Ideal Solution: Facebook should create a "limited Timeline" option, so users can restrict access for people they don't entirely trust.
More Friend Details for Everyone
Your friend list is public on Facebook. That's just the way it is. But because your Timeline displays this information by year, and in some cases by month, someone who doesn't know you can easily see when you became friends with other users. This may seem alarming for users who want to share as little information as possible with strangers.
Ideal Solution: Facebook should let users show the old profiles to the public, or let them make friend lists private.
You Must Share It All
With Facebook's Open Graph, apps may now automatically share your activity to other users. Once you've allowed this, there's no way to prevent sharing individual items, like the song you're embarrassed to listen to or the bar you didn't want to be seen at.

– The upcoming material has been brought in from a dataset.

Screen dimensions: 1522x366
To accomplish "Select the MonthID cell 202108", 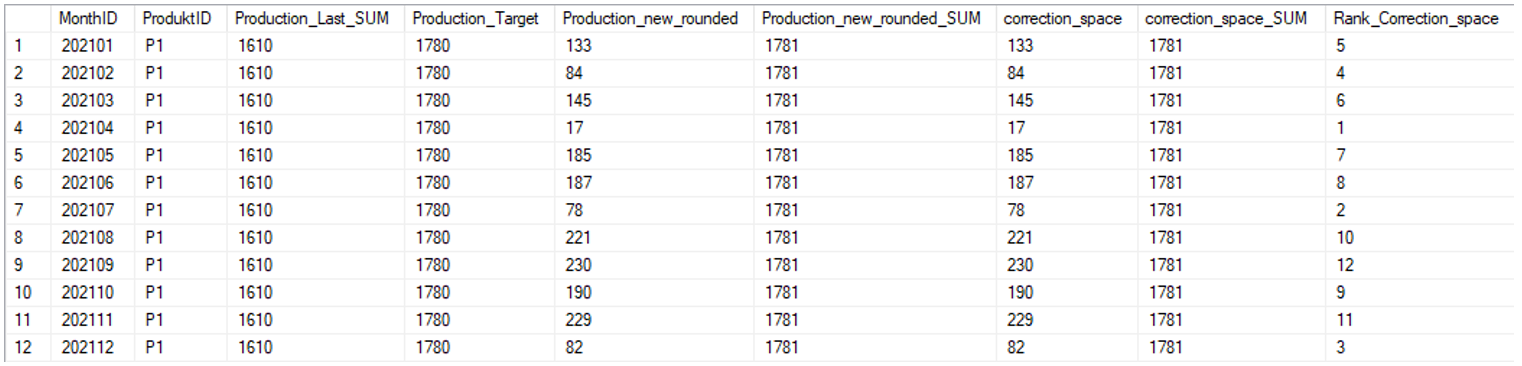I will coord(92,238).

It's all or nothing now.
Ideal Solution: Apps should create simple on-off switches for sharing, so users can go dark.
The Big Picture
It's unsettling to think about the broader concept Facebook has in mind for Open Graph apps. Facebook has given app developers the tools make all our online activity a matter of public record. As more apps participate, users will have more opportunities to abandon privacy and share everything with their friends or with the world.
Using the Internet out in the open may become the new normal, as everyone feels the pressure to share. For this, there's no easy solution.